Alcuni anni fa, i neuroscienziati dell’Università di Yale che studiano questi connettomi hanno scoperto che ognuno di noi ha un’impronta digitale unica del cervello. Confrontando i grafici generati dalle scansioni MRI degli stessi soggetti prese a pochi giorni di distanza, sono stati in grado di abbinare correttamente le due scansioni di un determinato soggetto quasi il 95% delle volte. In altre parole, potrebbero identificare con precisione un individuo in base all’impronta digitale del cervello: “È davvero impressionante perché l’identificazione è stata effettuata utilizzando solo connettomi funzionali, che sono essenzialmente insiemi di punteggi di correlazione“, ha specificato Amico.
Lo scienziato ha deciso di fare un ulteriore passo avanti con questa scoperta. In studi precedenti, le impronte digitali del cervello sono state identificate utilizzando scansioni MRI che sono durate diversi minuti, ma si chiedeva se queste impronte potessero essere identificate dopo pochi secondi, o se c’era un momento specifico nel tempo in cui apparivano e, in tal caso, quanto sarebbe durato quel momento?
“Fino ad ora, i neuroscienziati hanno identificato le impronte digitali del cervello utilizzando due scansioni MRI eseguite in un periodo abbastanza lungo. Ma le impronte digitali appaiono effettivamente dopo soli cinque secondi, ad esempio, o hanno bisogno di più tempo? E se le impronte digitali di diverse aree del cervello apparissero a momenti diversi nel tempo? Nessuno conosceva la risposta. Quindi abbiamo testato diverse scale temporali per vedere cosa sarebbe successo”, si è chiesto lo studioso.
Il suo gruppo di ricerca ha scoperto che sette secondi non erano abbastanza lunghi per rilevare dati utili, ma che circa 1 minuto e 40 secondi lo erano: “Ci siamo resi conto che le informazioni necessarie per l’elaborazione di un’impronta digitale cerebrale potevano essere ottenute in periodi di tempo molto brevi“, ha spiegato Amico.
“Non è necessaria una risonanza magnetica che misuri l’attività cerebrale per cinque minuti, ad esempio. Potrebbero funzionare anche scale temporali più brevi”. Il suo studio ha anche mostrato che le impronte digitali cerebrali più veloci iniziano ad apparire dalle aree sensoriali del cervello, e in particolare le aree relative al movimento degli occhi, alla percezione visiva e all’attenzione visiva. Con il passare del tempo, anche le regioni della corteccia frontale, quelle associate a funzioni cognitive più complesse, iniziano a rivelare a ciascuno di noi informazioni uniche.

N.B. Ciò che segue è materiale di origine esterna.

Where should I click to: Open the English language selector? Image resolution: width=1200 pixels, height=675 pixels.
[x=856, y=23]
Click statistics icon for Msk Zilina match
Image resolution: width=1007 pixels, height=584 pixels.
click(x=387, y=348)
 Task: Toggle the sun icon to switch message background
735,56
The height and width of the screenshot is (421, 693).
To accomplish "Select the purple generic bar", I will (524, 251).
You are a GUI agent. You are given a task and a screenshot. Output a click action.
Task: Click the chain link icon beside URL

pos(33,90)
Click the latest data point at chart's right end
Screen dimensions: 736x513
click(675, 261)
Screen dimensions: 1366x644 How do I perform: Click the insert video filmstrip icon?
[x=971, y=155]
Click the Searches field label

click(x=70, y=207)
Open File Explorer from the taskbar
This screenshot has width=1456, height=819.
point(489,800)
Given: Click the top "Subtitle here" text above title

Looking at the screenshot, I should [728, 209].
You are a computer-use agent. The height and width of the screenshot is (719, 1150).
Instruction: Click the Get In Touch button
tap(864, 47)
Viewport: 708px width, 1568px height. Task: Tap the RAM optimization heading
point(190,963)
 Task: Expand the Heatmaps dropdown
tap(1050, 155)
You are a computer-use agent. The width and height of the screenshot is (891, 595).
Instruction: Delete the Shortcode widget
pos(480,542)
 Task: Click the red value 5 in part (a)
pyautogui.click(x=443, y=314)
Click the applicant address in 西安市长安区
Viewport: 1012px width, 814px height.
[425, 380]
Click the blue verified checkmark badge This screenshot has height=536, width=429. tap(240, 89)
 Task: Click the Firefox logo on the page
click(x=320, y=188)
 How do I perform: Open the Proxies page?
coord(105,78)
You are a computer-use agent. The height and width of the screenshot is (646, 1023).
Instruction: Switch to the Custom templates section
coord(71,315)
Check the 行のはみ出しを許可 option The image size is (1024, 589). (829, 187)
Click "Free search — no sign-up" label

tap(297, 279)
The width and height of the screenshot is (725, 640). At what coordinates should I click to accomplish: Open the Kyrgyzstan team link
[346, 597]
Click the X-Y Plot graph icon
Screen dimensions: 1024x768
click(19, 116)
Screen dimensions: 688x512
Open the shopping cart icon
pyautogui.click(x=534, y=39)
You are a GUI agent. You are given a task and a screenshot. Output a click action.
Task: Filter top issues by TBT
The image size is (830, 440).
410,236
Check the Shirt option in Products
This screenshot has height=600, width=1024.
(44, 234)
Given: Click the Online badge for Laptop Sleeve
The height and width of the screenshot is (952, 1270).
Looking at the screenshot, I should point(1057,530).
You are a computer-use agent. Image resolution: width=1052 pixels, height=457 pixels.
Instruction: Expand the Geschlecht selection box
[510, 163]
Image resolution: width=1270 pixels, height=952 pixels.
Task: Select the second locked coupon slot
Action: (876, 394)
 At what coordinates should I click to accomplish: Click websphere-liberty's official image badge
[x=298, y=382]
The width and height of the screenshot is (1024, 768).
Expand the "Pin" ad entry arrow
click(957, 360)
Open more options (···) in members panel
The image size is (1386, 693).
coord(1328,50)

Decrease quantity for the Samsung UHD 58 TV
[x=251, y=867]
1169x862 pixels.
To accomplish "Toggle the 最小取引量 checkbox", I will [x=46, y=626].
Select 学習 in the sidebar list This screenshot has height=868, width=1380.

Il prossimo passo sarà confrontare le impronte digitali cerebrali di pazienti sani con quelli affetti dal morbo di Alzheimer. “Sulla base delle mie scoperte iniziali, sembra che le caratteristiche che rendono unica un’impronta digitale cerebrale scompaiano costantemente con il progredire della malattia”, afferma Amico. “Diventa più difficile identificare le persone in base ai loro connettimi. È come se una persona con Alzheimer perdesse la sua identità cerebrale”.
Lungo questa linea, potenziali applicazioni potrebbero includere il rilevamento precoce di condizioni neurologiche in cui le impronte digitali del cervello scompaiono. La tecnica di Amico può essere utilizzata in pazienti affetti da autismo, o ictus, o anche in soggetti con tossicodipendenze. “Questo è solo un altro piccolo passo verso la comprensione di ciò che rende unico il nostro cervello: le opportunità che questa intuizione potrebbe creare sono illimitate”.